### [Written request]
Extract the passage below on deploying whale tags with the ARTS, reproducing all of it word for word.

### [Document section]
====
In general, lower pressures are preferred to reduce the impact on the animal and the risk of damage to the tag packages—this is a trade-off during deployment optimizing precision to a specific range.

During tagging approaches target species may be more or less evasive, keeping the tag boat at a distance—though whales may be more approachable in feeding and socializing contexts. For most species in any context, a boat approach within 20 m is likely possible and the ARTS can be set up for tag deployments at 20-, 15-, 10- and 5-m ranges with different sensor-packages. A typical field setup for a tagging project would be using a small tag boat to approach the whale and deploy the tag; however, also sailing boats, larger vessels, helicopter and even deployment from shore are platform-options during ARTS tagging.
====
### [Information supplied]
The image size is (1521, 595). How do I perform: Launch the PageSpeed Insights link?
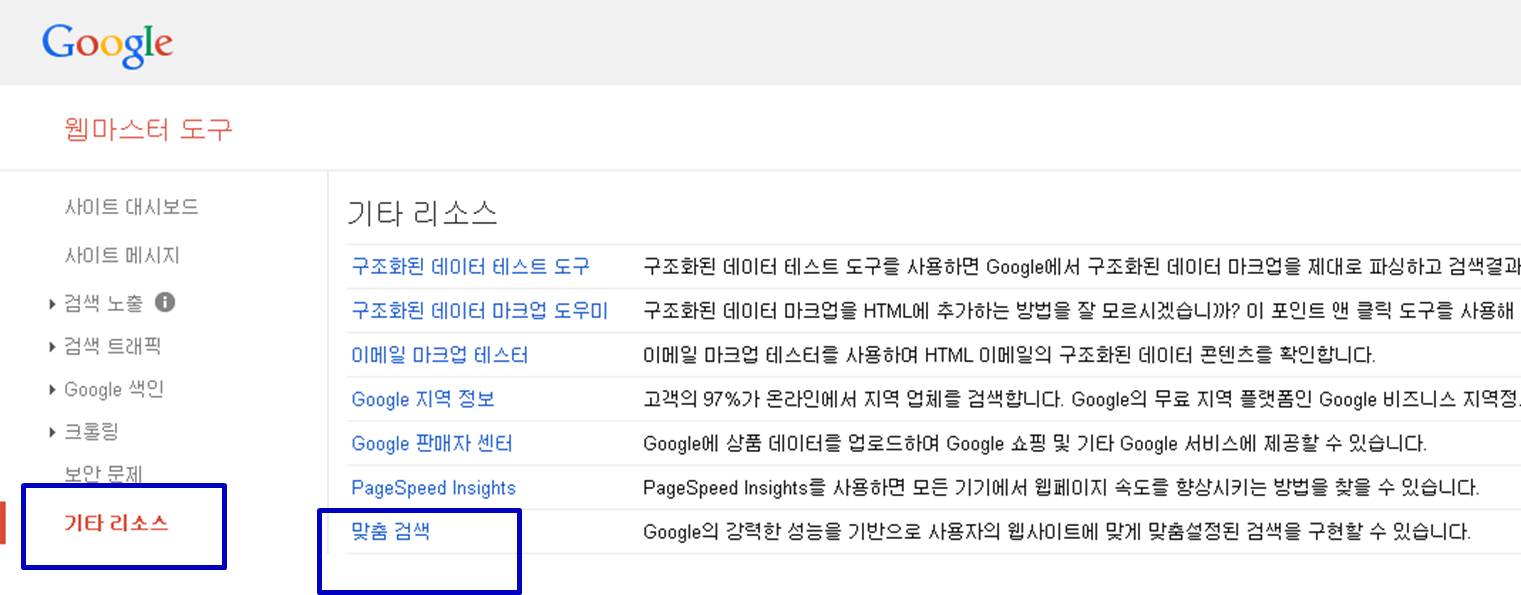(x=433, y=488)
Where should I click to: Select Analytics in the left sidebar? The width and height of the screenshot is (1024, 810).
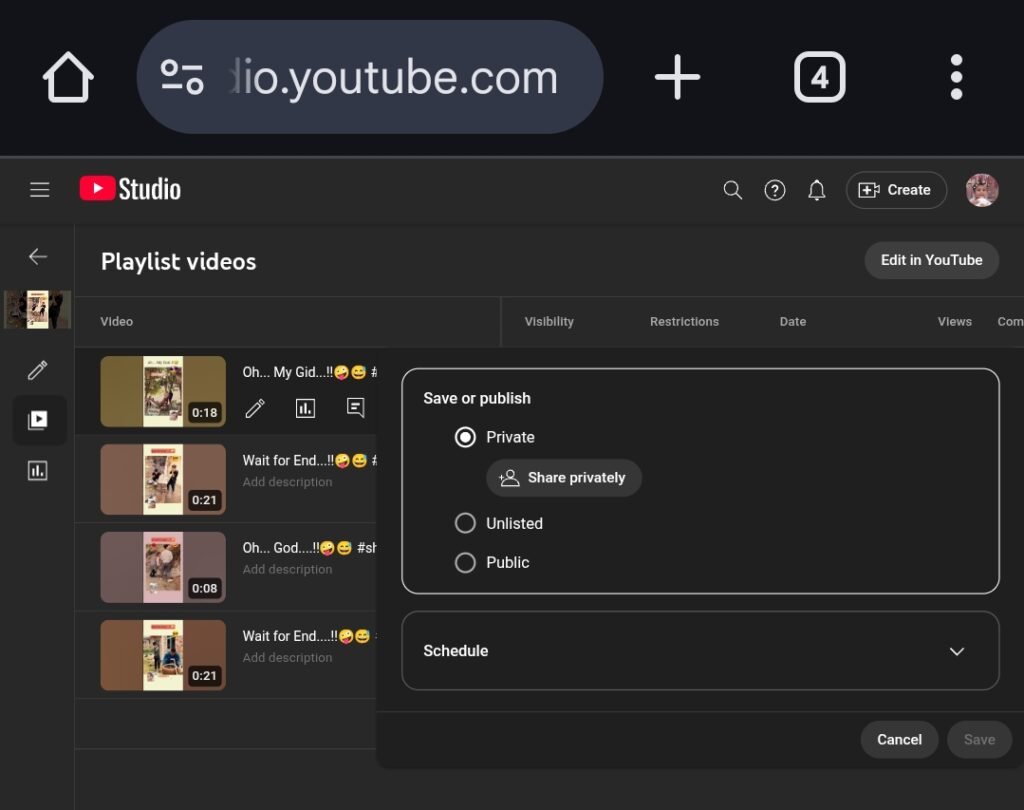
====
### [Exercise output]
In general, lower pressures are preferred to reduce the impact on the animal and the risk of damage to the tag packages—this is a trade-off during deployment optimizing precision to a specific range.

During tagging approaches target species may be more or less evasive, keeping the tag boat at a distance—though whales may be more approachable in feeding and socializing contexts. For most species in any context, a boat approach within 20 m is likely possible and the ARTS can be set up for tag deployments at 20-, 15-, 10- and 5-m ranges with different sensor-packages. A typical field setup for a tagging project would be using a small tag boat to approach the whale and deploy the tag; however, also sailing boats, larger vessels, helicopter and even deployment from shore are platform-options during ARTS tagging.